Anna Livia Plurabelle is the heroine of James Joyce's monument to encyclopedic knowledge and pre-computer noding, Finnegans Wake.
She is the devoted wife of Humphrey Chimpden Earwicker (a tavern-keeper with political aspirations), and the loving mother of the Twins, Shem and Shaun, and their younger sister Issy.
In the Joycean Grand Scheme for the Wake, Anna Livia Plurabelle (ALP) represents the River Liffey as well as most of the other rivers of the world whose names also appear throughout the book. Thus she is the symbol of life and constant renewal, the mature female archetype, Eve, the Mother of All.
Just as Joyce reflects and refracts Earwicker, the Male Principle, into a myriad of forms, ALP, the all-feminine, also transmutes into Isis, retrieving the bones of her brother-husband, Osiris; Iseult or Isolde, the Irish princess who falls in love with Tristan; a grandmother who serves the feast at the Wake; an old barnyard hen who scratches up the scraps of a mysterious letter containing all the secrets of a woman's heart. She is a passing cloud, a flowing stream, a memory of girlhood, a premonition of life's passing.
But always and forever, Anna Livia Plurabelle is a river—time, the principle of vivid movement, changing yet unchanged, the beginning, the middle and the end, converting the past into the future.
O
tell me all about
Anna Livia! I want to hear all
about Anna Livia. Well, you know Anna Livia?
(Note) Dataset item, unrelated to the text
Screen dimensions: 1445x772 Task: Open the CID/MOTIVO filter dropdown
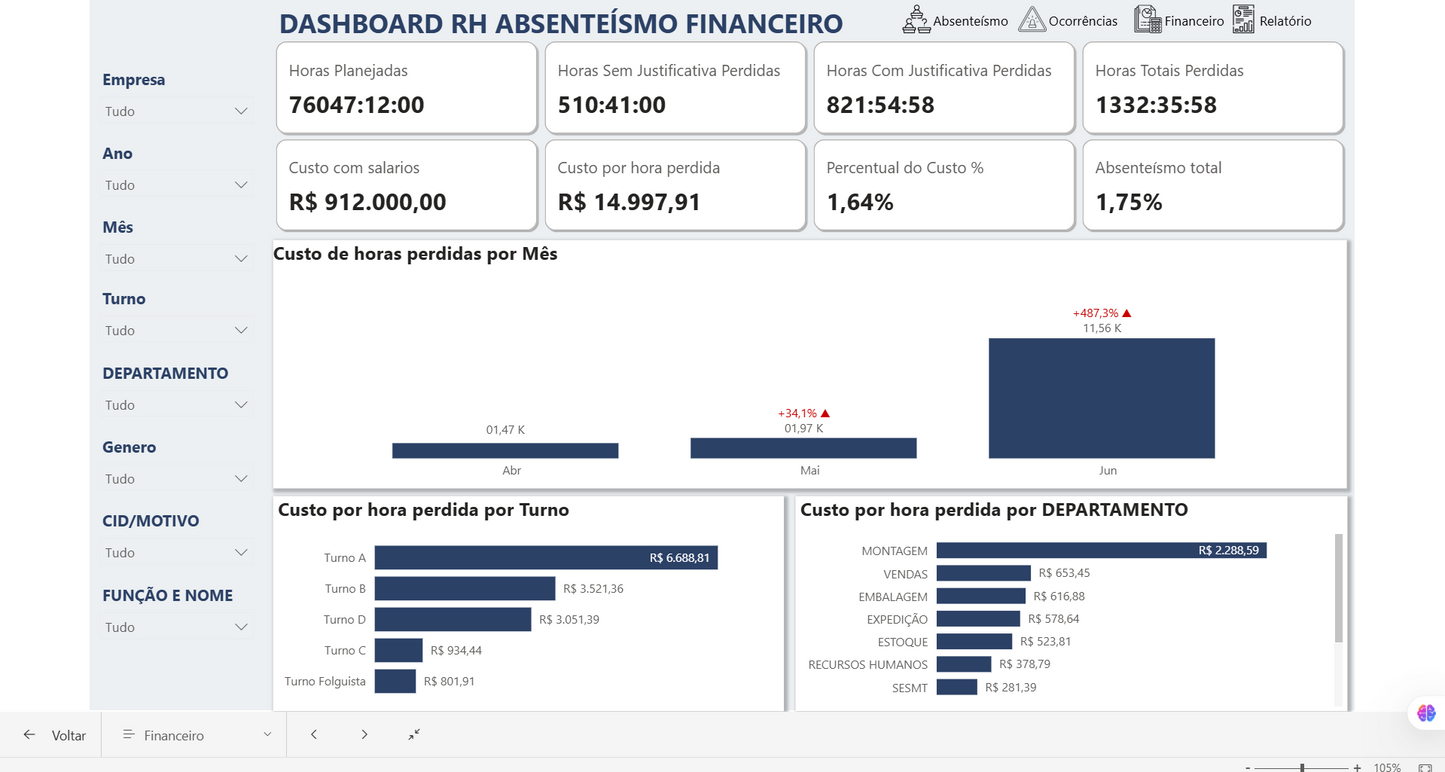[x=240, y=552]
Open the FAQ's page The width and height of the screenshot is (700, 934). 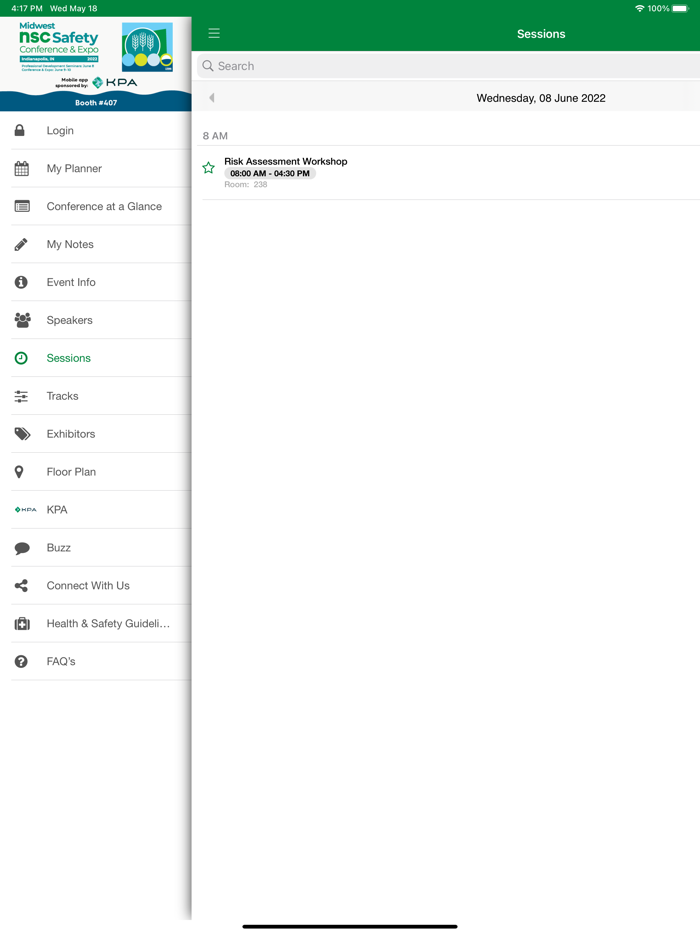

Finnegans Wake, published in 1939, is James Joyce's final novel. Following the publication of Ulysses in 1922, Joyce began working on Wake and by 1924 installments of the work began to appear in serialized form, first under the title "A New Unnamed Work" and subsequently as "Work in Progress." (The final title of the work remained a secret between the writer and his wife, Nora Barnacle, until shortly before the book was finally published.)
The seventeen years spent working on Finnegans Wake were often difficult for Joyce. He underwent frequent eye surgeries, lost long-time supporters, and dealt with personal problems in the lives of his children. These problems and the perennial financial difficulties of the Joyce family are described in Richard Ellmann's biography James Joyce.